Just in case you’re just coming back from a four-month vacation…on the moon…the headlines in the mortgage trades will get you up to speed quickly:
“Mortgage Lenders Expect Profit Margins to Drop”
“Rising Rates Drive Down Refi Apps but No Impact on Purchases”
“Lenders Growing Cautious About Profitability”
“Spring Housing Market Forecast: Record Purchase Volume”
You can also have a look at our last 20 posts! The point is that we’re no longer forecasting the end of refi and the rise of purchase—with all of the costs and expenses inherent to such a market. We’re in a purchase market. Period. Hard stop.
The rest of you already knew that.
There seem to be three prevalent approaches to this market transition in our industry. The first, which we’re also reading about frequently, is to “cash in” and sell the business as market consolidation takes its natural course. The second, with multiple permutations, is to double down on growth. This approach is a bet that not every competitor is ready for or has an appetite for the competition that comes with a purchase market. Thus, this approach usually involves thoughtful investment in one’s operations for maximum efficiency as well as a strategy of growth and acquisition.
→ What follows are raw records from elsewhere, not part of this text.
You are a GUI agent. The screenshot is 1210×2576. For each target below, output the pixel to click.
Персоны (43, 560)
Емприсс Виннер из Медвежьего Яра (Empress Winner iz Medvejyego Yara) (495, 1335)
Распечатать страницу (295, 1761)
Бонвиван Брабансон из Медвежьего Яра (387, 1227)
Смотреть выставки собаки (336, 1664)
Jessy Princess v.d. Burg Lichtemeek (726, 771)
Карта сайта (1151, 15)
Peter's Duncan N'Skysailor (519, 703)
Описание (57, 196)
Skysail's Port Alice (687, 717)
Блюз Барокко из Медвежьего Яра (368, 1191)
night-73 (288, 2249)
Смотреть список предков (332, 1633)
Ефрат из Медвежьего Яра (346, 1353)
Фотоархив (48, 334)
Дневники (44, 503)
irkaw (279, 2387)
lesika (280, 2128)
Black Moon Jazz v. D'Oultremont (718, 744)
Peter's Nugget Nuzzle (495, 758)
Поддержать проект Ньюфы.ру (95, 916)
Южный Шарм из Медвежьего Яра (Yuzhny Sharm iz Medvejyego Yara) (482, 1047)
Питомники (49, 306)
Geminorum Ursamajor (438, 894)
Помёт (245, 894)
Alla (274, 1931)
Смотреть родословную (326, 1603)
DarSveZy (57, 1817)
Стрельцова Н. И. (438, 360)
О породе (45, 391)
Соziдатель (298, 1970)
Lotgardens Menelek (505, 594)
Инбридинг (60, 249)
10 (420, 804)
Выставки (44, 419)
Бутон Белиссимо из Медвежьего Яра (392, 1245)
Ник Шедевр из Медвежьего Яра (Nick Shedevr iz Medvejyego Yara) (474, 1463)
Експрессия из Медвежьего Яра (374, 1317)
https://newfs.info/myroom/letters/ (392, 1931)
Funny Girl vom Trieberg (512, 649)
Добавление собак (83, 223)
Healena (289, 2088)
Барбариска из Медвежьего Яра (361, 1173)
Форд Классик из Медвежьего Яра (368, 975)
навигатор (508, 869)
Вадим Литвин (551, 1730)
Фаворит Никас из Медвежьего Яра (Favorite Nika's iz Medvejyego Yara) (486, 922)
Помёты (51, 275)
It’s the third that has me a little baffled, however. That would be the old “batten down the hatches” approach. This usually entails cutting costs to the bone: staffing, variable expenses and new spending especially. It’s what a ship does to minimize damage when it’s caught in a bad storm. Naturally, that ship also makes no progress and has no chance to outrun the storm, either.
In fact, to take the nautical theme a tad further, we all want to be the “last shrimp boat” on the water after the big storm comes through. Think Forrest Gump. But that boat is the one willing to actively ride out the storm rather than waiting for it to smash into said boat in the harbor.
The issue is pretty simple. A purchase market is not a storm. Is it more of a challenge than a once-in-a-lifetime refinance market? Sure! But is there very real opportunity here? Absolutely.
Most mortgage-related businesses, no matter what they do specifically, are coming off incredibly profitable years. Judging by the volume we are seeing here, most of them are wisely investing in improvements that build efficiencies and streamline their operations. But those that are digging in? They’re positioning themselves at the back of the pack. They’re risking real technical debt by putting off improvements until later, when they’re not as flush with cash and their competitors have already staked out the high ground. And they’re setting themselves up to sell their businesses at the low point, rather than the high point, of their opportunities.
This is Business 101. The vast majority of firms I work with get it. But it’s still amazing to me that now, perhaps the very best time for any kind of mortgage business to position itself for success, there are still some turtles out there pulling their heads into their shells.